The HF sedan received a number of improvements in terms of aerodynamics and fuel efficiency and revived the moniker "HF", which was last used in 1991 for the CRX HF. This car had a 1.8-liter four-cylinder in-line engine, which was paired with a five-speed automatic transmission and could reach 41 MPG in the city.

Honda's Eco Assist technology has been used on most Civic models (except the Si) to reduce fuel consumption. Eco Assist is an information system that helps drivers drive more economically and has been proven to reduce fuel consumption by about 10%.




Honda Civic (2016 - Present)

The tenth-generation Honda Civic is based on the company's brand new compact global platform. It was first introduced in 2015 and continued to show why Honda leads the compact car segment.
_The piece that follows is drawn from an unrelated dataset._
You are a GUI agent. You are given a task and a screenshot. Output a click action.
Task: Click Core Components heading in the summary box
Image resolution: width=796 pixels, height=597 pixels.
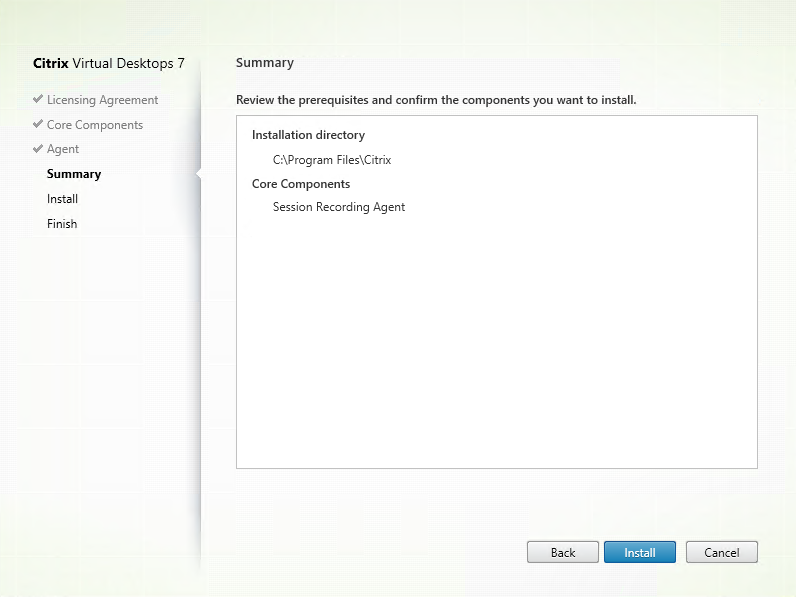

The tenth generation has a new fastback exterior design, with the rear C-pillar flowing into the tailgate. In addition, the front end has been made futuristic and the interior massively revised.

The engines offered include a 1.6-liter i-VTEC in-line four-liter engine to the 2.0-liter K20C1 type R. The transmission options are limited to a six-speed manual or a CVT transmission.



For more than 40 years, the Honda Civic has been a popular car for riders from all over the world for its reliability, affordability and features.